## PASSAGE CHOISI
###

C'est le "projet russe" de Stéphane Lissner et c'est une magnifique idée. On l'entendait à la manière dont les applaudissements, d'abord polis à la fin du premier acte, se faisaient de plus en plus nourris pour finir en triomphe au bout de quatre heures de représentation: la mise en scène du trublion Dimitri Tcherniakov y rejoignant, chose si rare à Bastille, musique et interprètes!
LE PROJET RUSSE DE STEPHANE LISSNER
Le "projet russe": présenter chaque année un opéra de ce pays, Lissner estimant (à raison) qu'ils sont beaucoup trop méconnus en France. Et réhabiliter d'abord Nikolaï Rimsky-Korsakov, officier de marine, célébré (en faisant parfois la fine bouche) pour la tapisserie sonore si chatoyante de son "Schéhérazade" mais très mal connu pour tout le reste, en particulier ses opéras. "La fille de neige", oeuvre qui fait largement ses trois heures, résume très bien Rimsky: mélange de poésie et de quotidien, de danses populaires et de ravissantes trouvailles nocturnes, au service d'une intrigue étrange où de rationnels Français (nous en avons entendu au soir de la première!) ont parfois peine à s'y retrouver. Pour notre part, les éléments entendus des opéras de Rimsky, ouvertures ou suites d'orchestre, sous l'autorité de baguettes telles celle d'Evgueni Svetlanov, nous rendaient impatient, quasi déjà conquis, et d'abord par ce titre même de "Fille de neige" ("Snegourotchka" sous son nom russe), signe de la nature virginale de l'héroïne, de la pureté de ses sentiments ou de la froideur de son coeur.
UNE "FILLE DE NEIGE" FEERIQUE ET SENTIMENTALE
"La fille de neige" réunit deux niveaux d'intrigue, l'un du domaine de la féerie païenne, l'autre de la désillusion amoureuse sous forme d'un quiproquo sentimental qui se résoudra en tragédie. Rimsky-Korsakov était très fier de cet opéra (il pouvait!) adapté d'une pièce du grand dramaturge Ostrovski, mal connu chez nous (on a vu de lui il y a quelques années une superbe "Forêt" à la Comédie-Française), qui plonge dans l'univers ancestral de la sainte Russie, au moment où le long hiver s'efface et où s'annonce le sacre du printemps (dont Stravinsky donnera sa version inoubliable), moments de danses, de chants, de réjouissances parfois excessives où les paysans, tout en se livrant aux libations, en profitaient aussi pour ritualiser leurs noces
ENFANT DE DAME PRINTEMPS ET DE PERE GEL.
Dans la communauté paisible des Bérendeï, dirigée par un tsar débonnaire, l'on prépare donc le retour des bourgeons et des fleurs. Une jeune fille, la "fille de neige", vit là, chez le bonhomme Bakoula et sa femme, rêvant aux chants troublants de Lel, le pâtre, sans savoir dire si c'est par lui qu'elle est fascinée, ou par sa voix. Une autre jeune fille, la Koupava, est fiancée, elle, au riche Mizguir. Mais quand Mizguir vient lui rendre visite, il voit Fleur de Neige et en tombe follement amoureux. A la grande fureur de la Koupava qui, s'estimant bafouée, veut porter l'affaire devant le tsar Bérendeï. A la grande surprise aussi de Fleur de neige qui ne ressent pas grand-chose pour Mizguir et ne comprend rien aux sentiments qu'il lui prodigue.

###

## JEU DE DONNÉES
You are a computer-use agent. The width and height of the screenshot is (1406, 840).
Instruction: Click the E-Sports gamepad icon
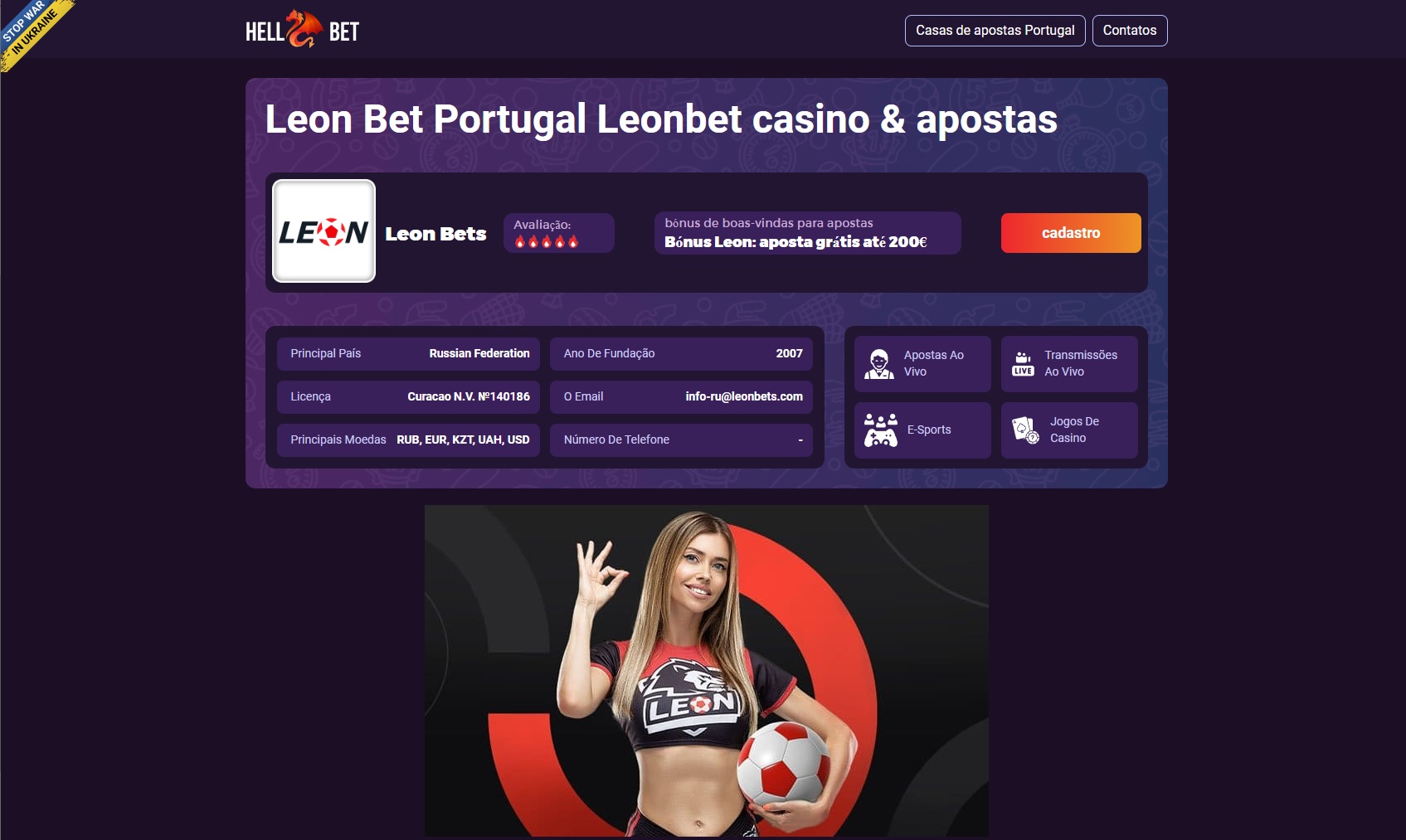click(880, 430)
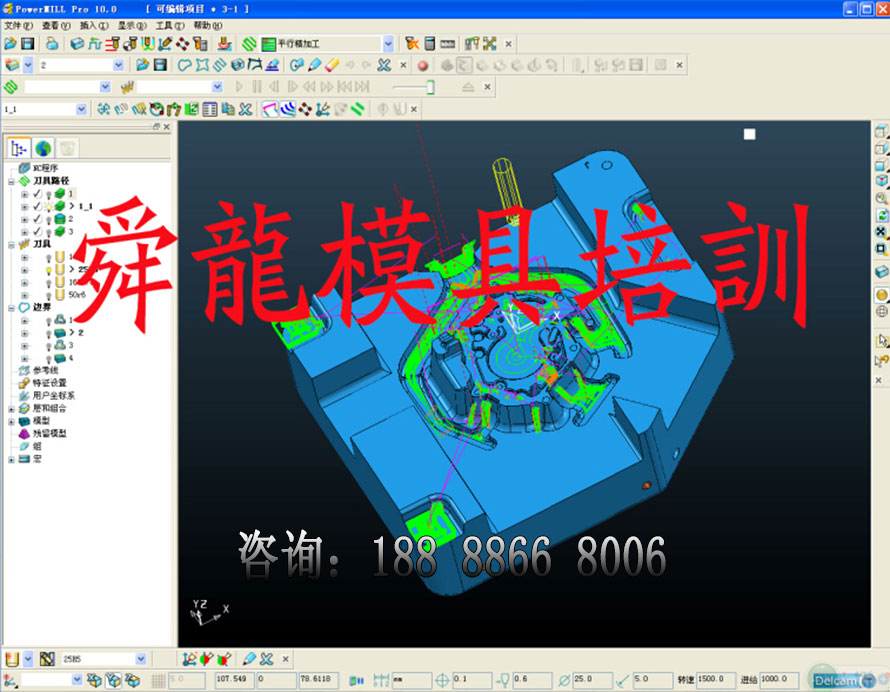Click the Save Project disk icon

pyautogui.click(x=28, y=44)
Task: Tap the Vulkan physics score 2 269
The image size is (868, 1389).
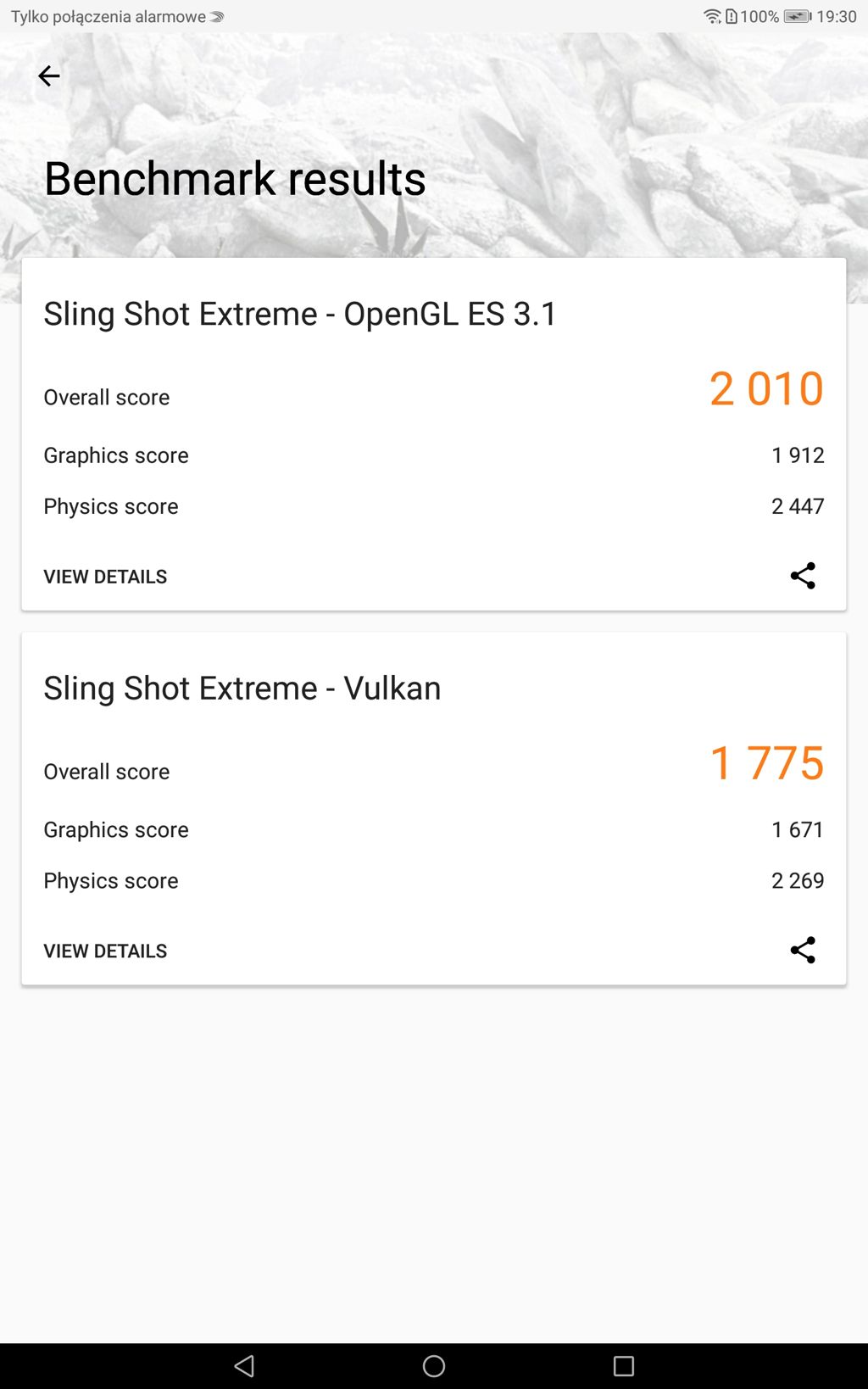Action: [x=798, y=880]
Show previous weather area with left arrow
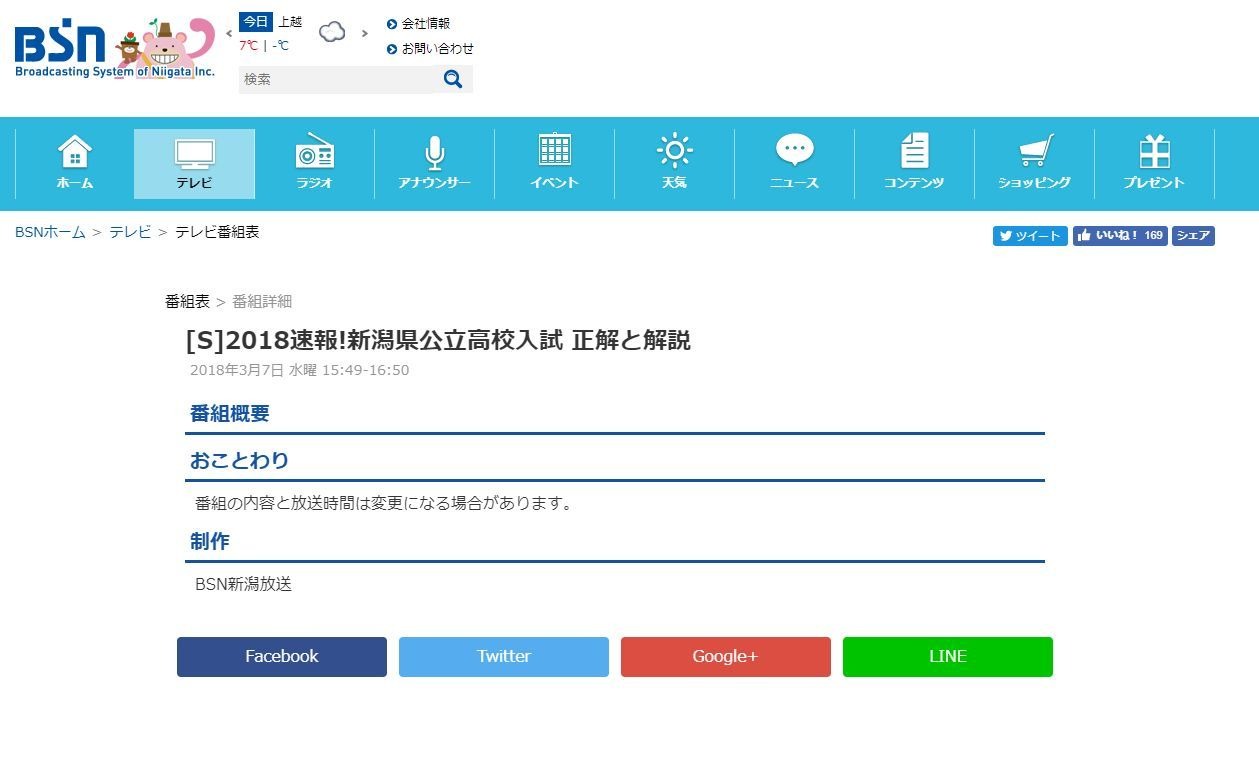 pos(229,33)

###

## À FAIRE
D'après le passage choisi, chez qui vit la fille de neige ?

## RÉSULTAT CI-DESSOUS
Chez le bonhomme Bakoula et sa femme.